Stored data:
----
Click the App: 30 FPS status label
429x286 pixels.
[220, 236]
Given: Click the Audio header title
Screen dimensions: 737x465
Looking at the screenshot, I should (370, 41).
----
An exact written copy of every entry is the required answer.

Click the App: 30 FPS status label
429x286 pixels.
[220, 236]
Given: Click the Audio header title
Screen dimensions: 737x465
Looking at the screenshot, I should (370, 41).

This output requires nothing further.